Reproduce verbatim the data below, from the line containing "You are a computer-use agent. Screen dimensions: 2048x1151" through the final line, inclusive.

Data to use:

§

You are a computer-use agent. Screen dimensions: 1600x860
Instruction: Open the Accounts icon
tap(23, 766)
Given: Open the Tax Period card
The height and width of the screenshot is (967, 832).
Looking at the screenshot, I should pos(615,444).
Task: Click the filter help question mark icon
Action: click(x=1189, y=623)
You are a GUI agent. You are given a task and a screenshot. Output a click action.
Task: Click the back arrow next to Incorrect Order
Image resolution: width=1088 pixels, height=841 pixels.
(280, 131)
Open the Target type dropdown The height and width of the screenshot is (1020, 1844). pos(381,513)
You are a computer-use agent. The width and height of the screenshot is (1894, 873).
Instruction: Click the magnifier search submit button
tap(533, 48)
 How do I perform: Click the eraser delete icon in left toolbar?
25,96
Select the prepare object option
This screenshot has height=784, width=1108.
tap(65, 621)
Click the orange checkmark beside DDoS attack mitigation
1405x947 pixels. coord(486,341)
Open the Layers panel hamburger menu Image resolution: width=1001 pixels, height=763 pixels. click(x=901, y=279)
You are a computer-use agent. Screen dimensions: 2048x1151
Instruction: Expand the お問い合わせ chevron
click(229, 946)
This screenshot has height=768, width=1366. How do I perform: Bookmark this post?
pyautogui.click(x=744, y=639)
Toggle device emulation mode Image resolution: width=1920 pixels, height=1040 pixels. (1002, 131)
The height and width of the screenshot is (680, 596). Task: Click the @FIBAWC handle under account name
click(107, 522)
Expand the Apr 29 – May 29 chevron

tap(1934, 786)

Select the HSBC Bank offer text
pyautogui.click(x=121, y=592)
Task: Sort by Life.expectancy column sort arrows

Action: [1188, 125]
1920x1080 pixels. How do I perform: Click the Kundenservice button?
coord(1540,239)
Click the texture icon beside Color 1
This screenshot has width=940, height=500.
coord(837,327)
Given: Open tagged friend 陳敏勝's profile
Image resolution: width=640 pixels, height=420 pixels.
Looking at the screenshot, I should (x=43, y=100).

§

Task output:
You are a computer-use agent. Screen dimensions: 2048x1151
Instruction: Expand the お問い合わせ chevron
click(229, 946)
This screenshot has height=768, width=1366. How do I perform: Bookmark this post?
pyautogui.click(x=744, y=639)
Toggle device emulation mode Image resolution: width=1920 pixels, height=1040 pixels. (1002, 131)
The height and width of the screenshot is (680, 596). Task: Click the @FIBAWC handle under account name
click(107, 522)
Expand the Apr 29 – May 29 chevron

tap(1934, 786)

Select the HSBC Bank offer text
pyautogui.click(x=121, y=592)
Task: Sort by Life.expectancy column sort arrows

Action: [1188, 125]
1920x1080 pixels. How do I perform: Click the Kundenservice button?
coord(1540,239)
Click the texture icon beside Color 1
This screenshot has width=940, height=500.
coord(837,327)
Given: Open tagged friend 陳敏勝's profile
Image resolution: width=640 pixels, height=420 pixels.
Looking at the screenshot, I should (x=43, y=100).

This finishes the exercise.